*TAREFA CURTA 1*
Nas linhas que vêm a seguir ao texto, reescreva tudo desde a linha que contém "Click the Shares icon" até à linha que contém "tap(298, 23)", substituindo "Shares" por "Likes" e mantendo o resto igual. Deixe as imagens fora da resposta.

Isso representou algum ganho para o Petro Atlético do Huambo?

Tornou-se num grande clube. O primeiro a discutir com o 1º de Maio, em 1982, uma final da Taça de Angola. Que estava a ganhar 1-0 e perdeu por 2-1. Com o Manecas Leitão a guarda-redes e o Arlindo Leitão como treinador. Esta é a história final do Petro do Huambo. Entretanto, a nível da estrutura da Sonangol no Huambo, Bié e Cuando Cubango, abandonei o cargo, por motivos que não interessam hoje. Quando ligo para o Hermínio Escórcio, a dizer que acabou para mim a Sonangol, ele disse: Já devias ter feito isso há mais tempo. Afinal ele queria agarrar-me para o Petro de Luanda, e eu não sabia, porque eu era chefe de divisão na Sonangol, e pensava que iria ocupar o cargo, na Distribuidora, de chefe de divisão. Quando cheguei aqui, a divisão que ele me arranjou foi o Petro Atlético de Luanda.

(Risos) O embaixador fez-lhe alguma exigência, ao confiar a tarefa?

Ele disse-me: vais pôr aquele clube direito. Eu sei que tu és capaz. O Hermínio Escórcio era meu amigo, do Huambo, porque o tio dele, Trindade Escórcio, grande extremo esquerdo de futebol, era um homem que jogava no Atlético de Nova Lisboa, e o sobrinho ia do Lobito para o Huambo passar férias com ele, e conheceu a família toda Machado. Conheceu-me a mim e passou sempre a existir uma grande amizade. Quando eu venho para o Petro de Luanda, que era um clube alimentado pela Sonangol, mas não tinha um vice-presidente. Eram todos vogais, com um presidente. Quem era o presidente? Engenheiro António Mangueira.

*LINHAS*
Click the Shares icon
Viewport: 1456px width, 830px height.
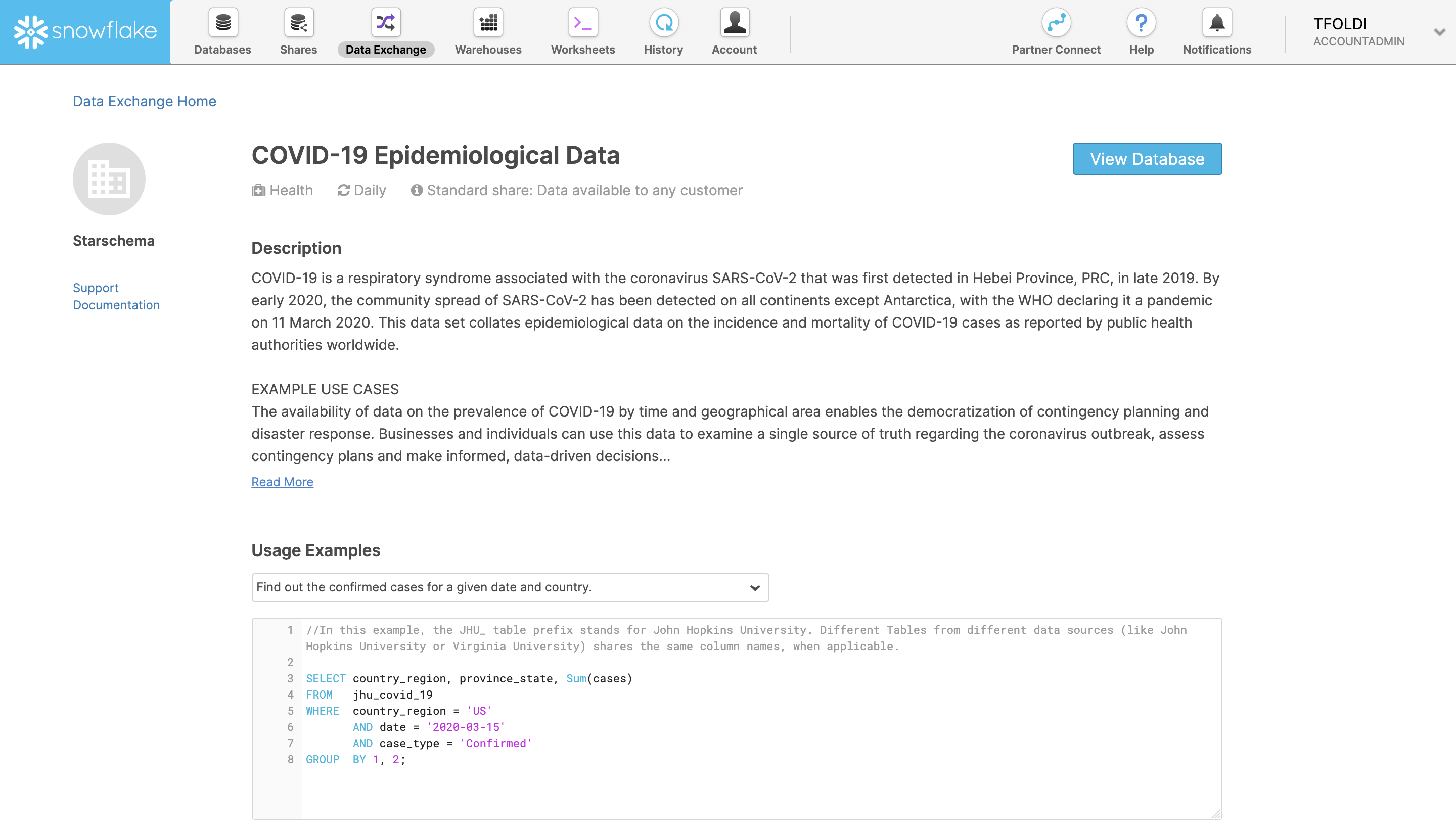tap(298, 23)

--

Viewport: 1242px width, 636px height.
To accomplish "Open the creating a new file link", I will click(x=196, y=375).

--

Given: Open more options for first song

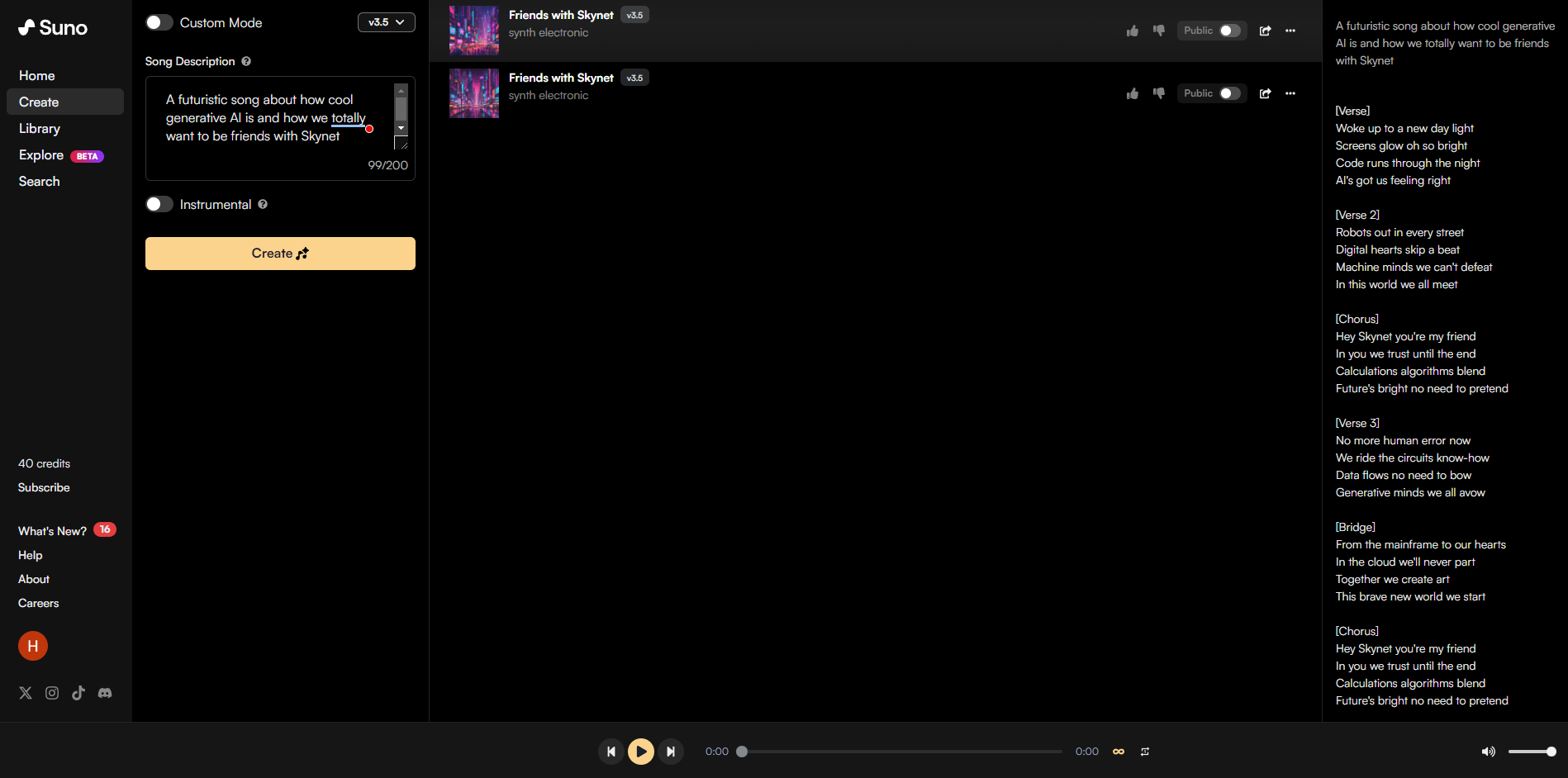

*TAREFA CURTA 2*
Retome a entrevista sobre o Petro Atlético a seguir à última frase apresentada.

*RESPOSTA ESCRITA 1*
Click the Likes icon
Viewport: 1456px width, 830px height.
tap(298, 23)

*RESPOSTA ESCRITA 2*
Poder total no futebol do Petro de Luanda
E o que mudou concretamente na estrutura da direcção, com a sua chegada?

O Mangueira me pede para ajudar o Petro a ser um clube grande, pois o clube grande era o 1º de Agosto. Eu disse está bem, eu ajudo. Mas tens de criar vice-presidências. Fizeram uma assembleia-geral e criaram a vice-presidência do Futebol e a vice-presidência dos Desportos. Não preciso datas. Isso a mim já me escaparam. Muito provavelmente foi em 1985. O engraçado, antes de ser vice-presidente, pedi que cobrissem o Eixo Viário. Aquilo era uma placa. Que levantassem uma sala. Aí fui buscar o equipamento à Europa e fizeram a sala de material desportivo. Aquilo era uma loucura. Mas uma loucura.

Começou a gestão no clube com exigências notáveis…

Eu disse: Agora, para ser vice-presidente e poder fazer aquilo que quero, preciso de três estações de serviço. Então entregaram-me a do 1º de Maio, foi eu quem fez as obras, e mais duas, uma delas no José Pirão, e outra a caminho do São Paulo. Criei uma empresa, com a autorização da direcção do clube. O engenheiro Mangueira deu-me todos os poderes para o Futebol. E eu, uma vez que o Petro pagava as despesas todas, com esse dinheiro fui buscar o Lúcio, ao Sporting de Luanda. Toda a gente disse que eu era louco, porque ele, no último campeonato, tinha sofrido muitos golos. Fui buscar o Santo António, ao Progresso, e o Quim Sebastião, à Huíla. Depois arranjei outros indivíduos, aqui a nível de Luanda. Criei a equipa que ganhou o primeiro campeonato, com Carlos Silva/Carlos Queiroz. Depois chegou o grande treinador brasileiro (António Clemente), que ganhou também dois campeonatos. Como ele se foi embora, apostei no Queiroz, que começou com Clemente, e ganha um campeonato. No ano seguinte volta a avançar o Queiroz, que a direcção não queria. Eu disse: ou ele fica, ou eu saio. E então o Carlos Queiroz agarrou na equipa e ganhou o quinto campeonato.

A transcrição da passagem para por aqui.